Reklama

Zakupy za grube tysiące. Nowe auta miejscowych urzędników

17/11/2019 13:00

Autami o wartości mocno przekraczającej 100 tysięcy złotych jeżdżą od niedawna burmistrz Ropczyc i starosta powiatu. Ten pierwszy wziął nowy samochód, mimo że wcześniej deklarował nabycie używanego auta. Ten drugi z kolei kupił wóz... bo swój poprzedni rozbił.

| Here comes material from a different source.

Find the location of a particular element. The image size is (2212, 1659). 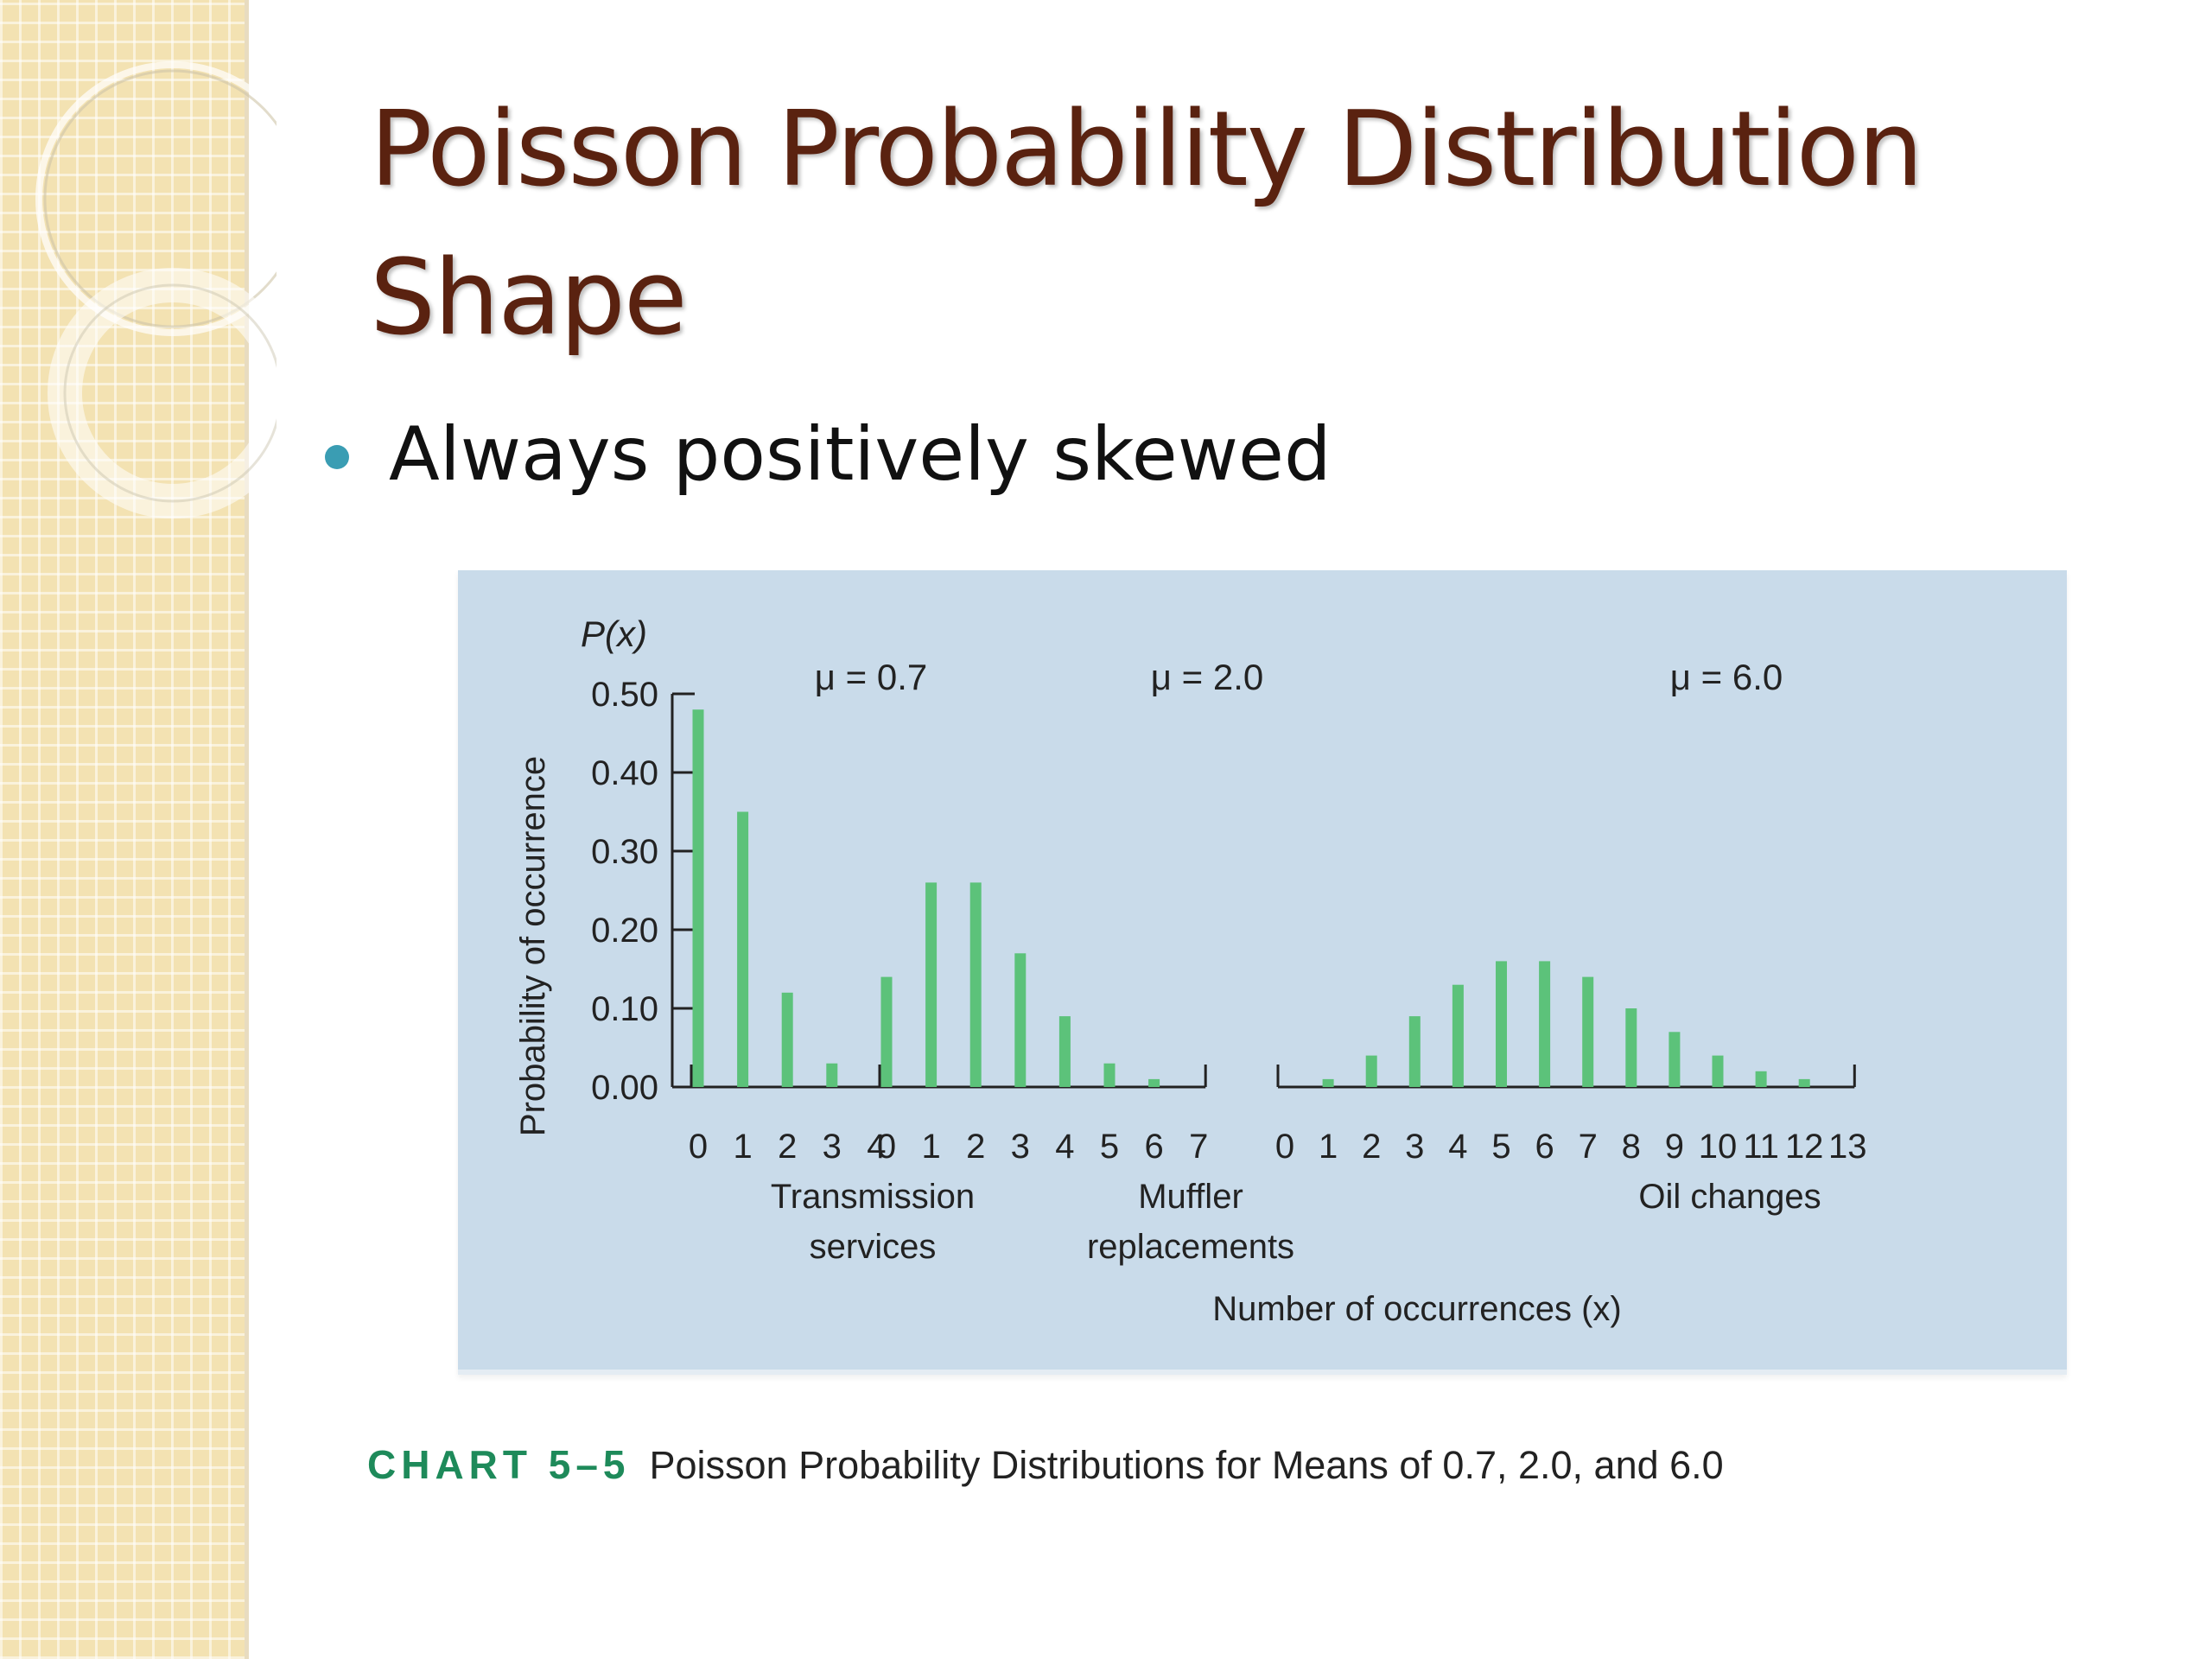

panel-name-label: replacements is located at coordinates (1190, 1247).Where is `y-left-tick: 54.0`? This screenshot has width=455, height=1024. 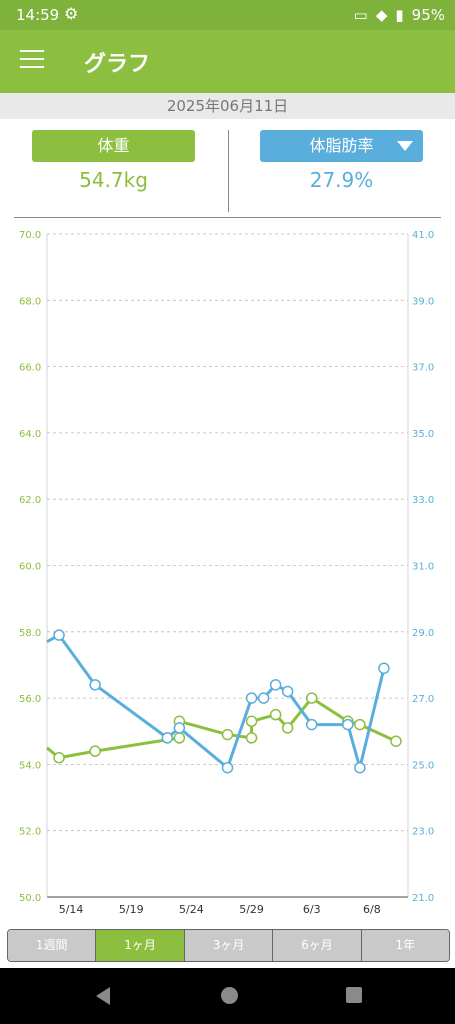 y-left-tick: 54.0 is located at coordinates (30, 766).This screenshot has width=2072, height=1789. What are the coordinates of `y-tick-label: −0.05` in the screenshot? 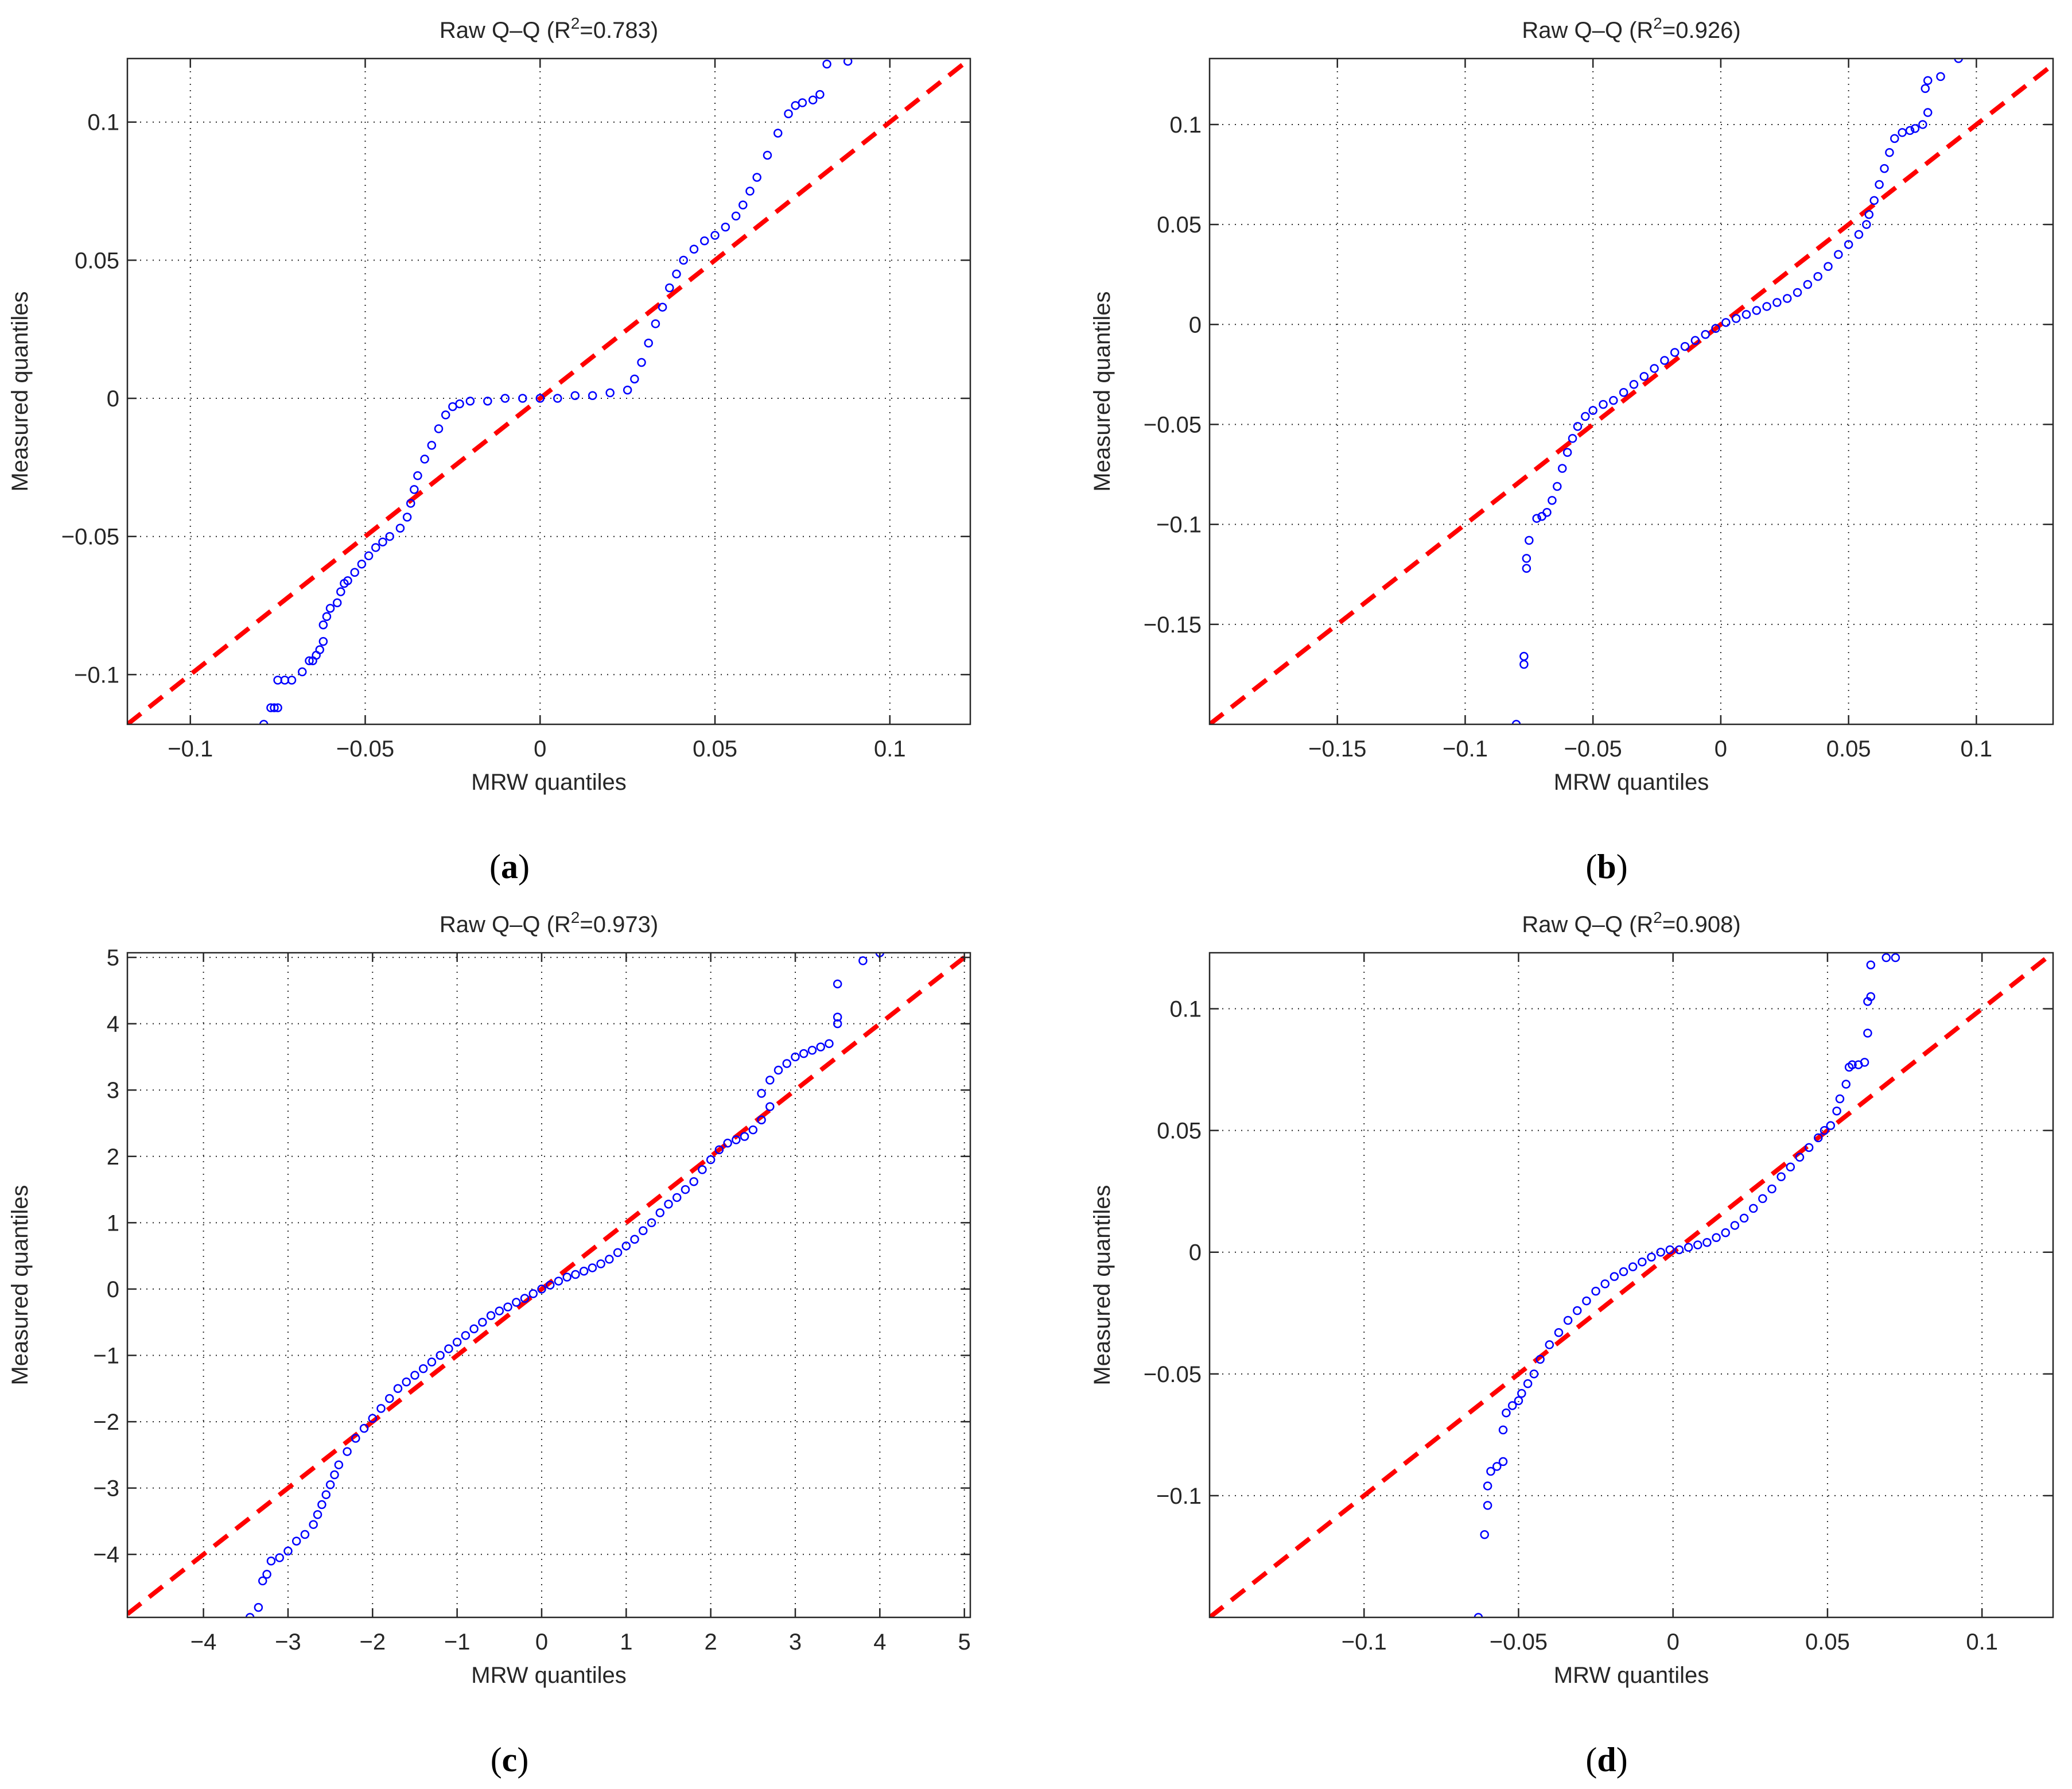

Zarówno urząd gminy, jak i starostwo wzięły te same modele aut. To tegoroczne wersje Skody Superb z dwulitrowym silnikiem i 190 KM pod maską. Auto, którym jeżdżą urzędnicy z gminy zostało wyleasingowane i kosztowało 129 tysięcy złotych. Z kolei starostwo swoją Skodę kupiło za 139 tysięcy.

W urzędzie miejskim, o nowym samochodzie dyskutowano od miesięcy. Burmistrz Ropczyc, Bolesław Bujak, chciał nowy wóz, gdyż jak argumentuje, Citroen C5, którym dotychczas wozili się pracownicy magistratu ma już 13 lat i 210 tysięcy kilometrów przebiegu. W lutym rada miejska dała nawet burmistrzowi zgodę, by ten nabył 280-konną Skodę Superb za ponad 150 tysięcy. Po krytyce ze strony gminnych radnych PiS Bujak wycofał się jednak z tego pomysłu. I zapowiadał, że do urzędu zostanie sprowadzone auto używane.

Burmistrz nie dotrzymał jednak słowa i wziął Skodę prosto z fabryki. Dlaczego? Do takiego kroku miały Bujaka popchnąć działania... starosty powiatowego

- Jeśli ja dowiedziałem się, że starosta rozbił swój samochód tak, że nie nadawał się do naprawy, a potem podjął czynności celem zakupu nowej Skody Superb, to jakie miałem mieć opory? - tłumaczy w rozmowie z tygodnikiem Reporter Gazeta Bujak.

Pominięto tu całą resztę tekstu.